Il basso costo del denaro e le robuste iniezioni di liquidità sparate nel sistema finanziario dalle banche centrali, prima negli Stati Uniti e da qualche settimana in Europa, hanno fornito le munizioni per maxi-acquisizioni come quella di Shell e Facebook, che hanno speso rispettivamente 70 e 19 miliardi di dollari per comprarsi il BG Group e WhatsApp.

Il Nasdaq, il mercato americano specializzato nell’hi-tech, giovedì 23 aprile è tornato sopra i massimi di 15 anni fa, le Borse europee, come si vede dal grafico di queste pagine, sono risalite dov’erano prima del crac del 2008. E anche Piazza degli Affari, pur lontana in termini di capitalizzazione (il controvalore totale delle azioni quotate) dagli 800 miliardi del boom di Internet, a cavallo tra il 2000 e il 2001, ha il vento in poppa. Da inizio 2015, l’indice Ftse Mib è uno dei più pimpanti al mondo, con un più 20 per cento abbondante in meno di quattro mesi.

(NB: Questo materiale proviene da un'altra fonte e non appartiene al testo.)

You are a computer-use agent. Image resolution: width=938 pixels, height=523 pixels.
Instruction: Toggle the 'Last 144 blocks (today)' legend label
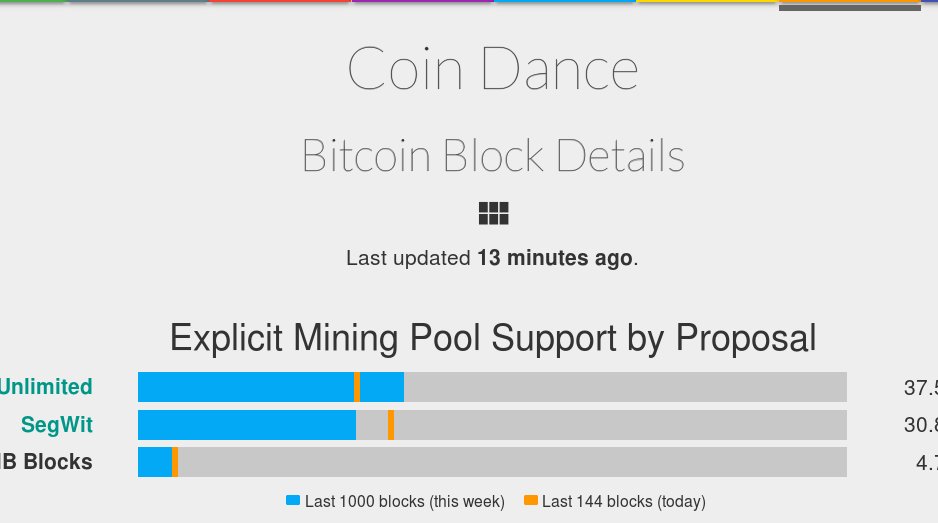pos(623,501)
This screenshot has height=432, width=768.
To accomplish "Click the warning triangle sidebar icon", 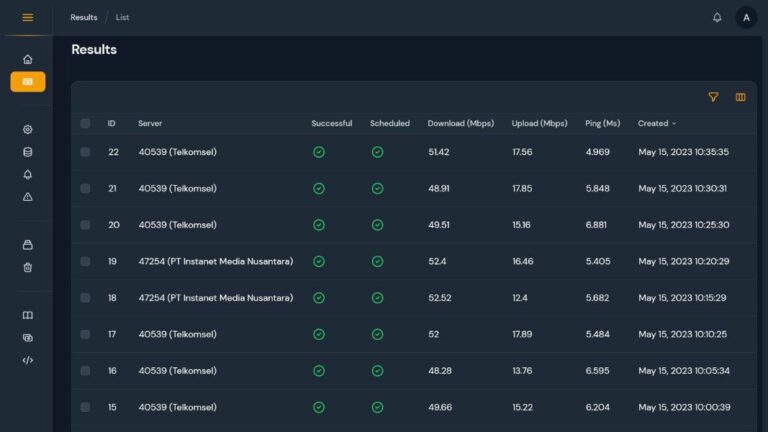I will point(28,197).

È normale quindi che gli addetti ai lavori - e i risparmiatori più avveduti - si chiedano se scendere dal treno o stare a bordo. A non essere normale è invece, storicamente, l’intreccio tra Borsa italiana ed economia nazionale: non a caso, il rapporto tra capitalizzazione e Prodotto interno lordo è tra i più bassi nei Paesi industrializzati. A fine 2014 Piazza degli Affari “valeva” meno del 30 per cento del Pil nazionale, lontanissima da realtà come gli Stati Uniti e la Gran Bretagna, dove il rapporto sta ben sopra quota 100, e distante pure da nazioni maggiormente confrontabili, come Francia, Germania e Spagna.
[[ge:rep-locali:espresso:285152883]]
Il mercato azionario tricolore è piccolo, con poche società quotate, scambi concentrati su una manciata di titoli, e abbastanza snobbato dagli investitori istituzionali domestici, tipo fondi comuni e fondi pensione. Qualcosina s’è mosso, complice la risalita dei corsi, e nell’ultimo biennio i debutti sul listino hanno superato le uscite di scena (delisting, nel gergo finanziario), dopo che negli ultimi anni roventi della crisi scatenata dal crollo del mutui “subprime” gli addii erano stati più numerosi degli arrivi. Anche se, pure oggi, non mancano gli abbandoni eccellenti: il prossimo, se andrà in porto l’Opa cinese, potrebbe essere quello della Pirelli, quotata fin dal 1926.

Le aziende presenti sul listino milanese erano 328 alla fine del 2011 e 342 alla fine dell’anno scorso. Di corsa a quotarsi, insomma, non si parla proprio, nonostante la sensibile ripresa dei corsi e la chiusura dei rubinetti del credito da parte delle banche. Niente da fare. Il ricorso alla quotazione per raccogliere denari da destinare allo sviluppo del business, invocato da lungo tempo, rimane una scelta residuale.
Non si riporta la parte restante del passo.